[Extract provided]:
[Start of section]

A recent publication provides a detailed overview of recent advances and challenges in the development of RNA therapies for neurodegenerative diseases, particularly for amyotrophic lateral sclerosis (ALS).
Early immunotherapies targeting amyloid-β in Alzheimer's disease initially showed reductions in amyloid plaques but failed to prevent cognitive decline. The FDA recently approved lecanemab as the first disease-modifying drug for Alzheimer's disease. However, its benefits appear to be limited to the early stages of the disease, as it does not stop neurodegeneration or improve cognition. This highlights the difficulty of modifying neurodegenerative diseases, which often progress despite treatment.
Most cases of ALS are recognized as proteinopathies involving RNA dysregulation, but in others, such as those with mutations in superoxide dismutase 1 (SOD1), these abnormalities are absent, suggesting different pathogenetic pathways.
Nucleic acid-based therapies (NATs) represent an emerging treatment class that targets RNA rather than proteins. These agents act by degrading disease-associated mRNA or altering translation processes. For example, ASOs inhibit translation by disrupting ribosome assembly or degrading mRNA.

[End of section]

[What to do]:
a: Answer these questions using the passage on RNA therapies for neurodegenerative diseases, and mark each answer with the same numeral:
(i) Which drug did the FDA recently approve as the first disease-modifying drug for Alzheimer's disease?
(ii) In which ALS cases are RNA abnormalities absent?
(iii) What do nucleic acid-based therapies target instead of proteins?
b: Please extend the passage on RNA therapies for neurodegenerative diseases, starting right after its final sentence.

[Records]:

[Start of section]

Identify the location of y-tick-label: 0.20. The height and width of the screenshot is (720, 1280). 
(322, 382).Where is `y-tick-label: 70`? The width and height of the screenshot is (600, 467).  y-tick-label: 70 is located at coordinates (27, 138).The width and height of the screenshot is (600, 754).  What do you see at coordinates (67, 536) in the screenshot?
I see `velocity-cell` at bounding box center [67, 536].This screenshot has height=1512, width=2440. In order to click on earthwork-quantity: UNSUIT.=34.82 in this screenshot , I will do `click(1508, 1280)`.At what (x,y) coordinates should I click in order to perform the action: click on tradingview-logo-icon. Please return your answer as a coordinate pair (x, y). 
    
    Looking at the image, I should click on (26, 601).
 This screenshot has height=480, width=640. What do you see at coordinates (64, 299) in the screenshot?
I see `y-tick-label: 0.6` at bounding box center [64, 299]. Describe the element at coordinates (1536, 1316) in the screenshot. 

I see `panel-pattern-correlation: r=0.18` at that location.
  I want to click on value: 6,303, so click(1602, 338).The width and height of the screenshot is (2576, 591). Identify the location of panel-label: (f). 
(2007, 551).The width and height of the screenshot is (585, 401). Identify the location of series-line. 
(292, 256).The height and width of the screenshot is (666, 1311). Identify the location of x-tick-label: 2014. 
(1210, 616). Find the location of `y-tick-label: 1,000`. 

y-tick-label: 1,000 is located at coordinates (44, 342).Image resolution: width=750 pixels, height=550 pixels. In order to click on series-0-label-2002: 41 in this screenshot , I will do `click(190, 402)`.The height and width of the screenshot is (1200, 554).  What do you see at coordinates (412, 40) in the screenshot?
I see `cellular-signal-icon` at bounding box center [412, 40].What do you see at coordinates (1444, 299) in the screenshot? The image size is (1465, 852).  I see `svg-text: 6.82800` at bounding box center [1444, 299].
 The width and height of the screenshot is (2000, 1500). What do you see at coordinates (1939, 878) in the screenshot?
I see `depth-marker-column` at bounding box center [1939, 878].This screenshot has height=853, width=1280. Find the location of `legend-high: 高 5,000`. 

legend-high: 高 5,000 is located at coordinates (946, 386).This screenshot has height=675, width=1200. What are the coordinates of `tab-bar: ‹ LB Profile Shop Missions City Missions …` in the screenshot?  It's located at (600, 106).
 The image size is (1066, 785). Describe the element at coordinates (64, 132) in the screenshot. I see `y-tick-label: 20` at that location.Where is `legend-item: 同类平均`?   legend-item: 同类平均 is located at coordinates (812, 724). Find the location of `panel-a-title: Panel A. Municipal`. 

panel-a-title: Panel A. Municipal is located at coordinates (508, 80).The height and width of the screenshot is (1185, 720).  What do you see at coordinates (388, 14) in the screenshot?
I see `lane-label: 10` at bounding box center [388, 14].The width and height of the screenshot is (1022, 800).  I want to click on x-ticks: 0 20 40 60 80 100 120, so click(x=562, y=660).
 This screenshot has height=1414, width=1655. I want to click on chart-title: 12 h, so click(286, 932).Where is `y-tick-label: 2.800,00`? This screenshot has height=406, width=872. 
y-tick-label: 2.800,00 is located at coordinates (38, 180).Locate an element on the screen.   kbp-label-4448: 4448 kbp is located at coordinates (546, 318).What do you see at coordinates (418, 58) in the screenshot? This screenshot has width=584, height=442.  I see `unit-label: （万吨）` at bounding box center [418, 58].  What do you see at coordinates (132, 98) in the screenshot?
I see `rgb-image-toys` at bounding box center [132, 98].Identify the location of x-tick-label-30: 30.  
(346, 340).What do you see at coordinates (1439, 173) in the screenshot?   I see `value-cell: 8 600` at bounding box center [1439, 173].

[End of section]

[Results for the exercise]:
a:
(i) Lecanemab.
(ii) Cases with mutations in superoxide dismutase 1 (SOD1).
(iii) RNA.

b:
Although ASO approaches are both reasonable and scientifically sound, discernible clinical benefit has not always been observed in humans.
Three clinical trials using ASOs to reduce huntingtin (HTT) protein in Huntington’s disease have been halted because the therapies did not consistently reduce mutant HTT levels or improve clinical outcomes. A trial of one ASO, tominersen, caused unexpected worsening in patients who received higher doses. This has raised concerns about potential ASO toxicity due to off-target effects, immune responses, or loss of normal HTT function, which is essential for cellular health.
ASOs targeting toxic genes in ALS, such as TDP-43 in ALS, have shown promise in preclinical studies in extending life and restoring motor function in animal models. Yet, inhibitions of SOD1 and C9orf72 in mice show motor deficits and memory impairment over time, warning researchers of the potential risks of long-term ASO treatments. Clinical trials, such as the Phase III study of tofersen (an ASO targeting SOD1), have demonstrated a reduction in SOD1 mRNA, although clinical (i.e. visible) benefit has not been established.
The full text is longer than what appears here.